Joan Mitchell, an American painter known for her large-scale abstract paintings, was born in Chicago, Illinois in 1925. She received her B.F.A. from the School of the Art Institute of Chicago in 1947 and subsequently pursued a fellowship in France while traveling to other European countries as well. By the end of her stay abroad, Mitchell had begun to transition away from the structure of her academic training and explored a more expressive technique attune to styles associated with established painters such as Paul Cézanne, Vincent van Gogh, and Wassily Kandinsky. Upon her return to New York in 1950, she had abandoned representation entirely and embraced abstraction. She extracted influence from Arshile Gorky, Willem de Kooning, and especially the works of Franz Kline. In 1955, five years after obtaining her M.F.A. from the Art Institute, she returned to France, this time with Canadian-born French painter Jean-Paul Riopelle. From that point on, she split her time between Paris and New York and in 1969 relocated her rue Fremicourt studio to the small village of Vetheuil outside of the city. After an unfortunate series of events that led to a decline in her health, Mitchell passed away in Paris in 1992.
Mitchell’s gestural style is associated with the latter half of the Abstract Expressionism movement. Her work often incorporates thick brush strokes, intense movement, vibrant colors, and textural collections of paint on the canvas. In the 1950s, at the height of her career, Mitchell was one of the few female artists to gain traction in critical and public circles. Her influence extends to more recent generations of artists and the market for her work is more alive than ever.

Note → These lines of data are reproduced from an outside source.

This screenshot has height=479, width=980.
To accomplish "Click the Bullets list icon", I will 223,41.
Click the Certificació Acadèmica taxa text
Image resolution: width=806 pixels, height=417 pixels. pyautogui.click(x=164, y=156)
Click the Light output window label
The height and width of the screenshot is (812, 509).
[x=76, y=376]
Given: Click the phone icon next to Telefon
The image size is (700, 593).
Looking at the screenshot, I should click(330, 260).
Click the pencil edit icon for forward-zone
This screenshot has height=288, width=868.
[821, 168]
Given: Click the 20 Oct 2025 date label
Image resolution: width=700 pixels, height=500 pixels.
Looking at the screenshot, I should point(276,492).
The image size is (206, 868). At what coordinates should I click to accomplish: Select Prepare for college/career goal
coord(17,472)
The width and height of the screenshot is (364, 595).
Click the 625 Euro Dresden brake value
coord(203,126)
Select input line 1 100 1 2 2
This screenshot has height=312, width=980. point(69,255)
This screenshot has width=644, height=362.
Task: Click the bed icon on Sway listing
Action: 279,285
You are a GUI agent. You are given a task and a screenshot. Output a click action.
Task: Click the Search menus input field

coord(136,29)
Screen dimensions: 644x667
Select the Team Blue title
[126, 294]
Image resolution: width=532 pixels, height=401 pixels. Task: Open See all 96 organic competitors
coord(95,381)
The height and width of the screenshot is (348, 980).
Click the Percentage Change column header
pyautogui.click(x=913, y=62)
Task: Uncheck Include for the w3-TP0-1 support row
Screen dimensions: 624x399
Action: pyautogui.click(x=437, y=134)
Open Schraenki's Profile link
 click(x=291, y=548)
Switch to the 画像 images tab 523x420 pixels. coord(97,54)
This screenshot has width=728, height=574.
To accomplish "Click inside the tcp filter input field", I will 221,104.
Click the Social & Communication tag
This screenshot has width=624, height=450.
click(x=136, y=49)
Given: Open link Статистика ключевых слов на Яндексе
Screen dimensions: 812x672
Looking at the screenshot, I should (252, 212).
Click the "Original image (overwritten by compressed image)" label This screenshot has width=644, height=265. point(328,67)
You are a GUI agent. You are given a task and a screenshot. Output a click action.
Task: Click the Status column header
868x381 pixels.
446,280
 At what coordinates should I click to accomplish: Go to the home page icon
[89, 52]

As of recently, Mitchell’s work has gained renewed attention. In the past five years, her pieces have appeared in two major exhibitions. In 2015-2016 she was the focal artist of the traveling solo survey at Austria’s Kunsthaus Bregenz and in 2017-2018 she received a co-feature in the Mitchel/Riopelle show, “Nothing in Moderation.” Amid the pandemic and a transition to virtual collecting platforms, Mitchell’s work found its way to the Canadian auction house, Heffel. A Mitchell retrospective is currently underway and set to open later in the year. The Baltimore Museum of Art, the San Francisco Museum of Modern Art, and the Guggenheim Museum in New York are all co-developing this upcoming event.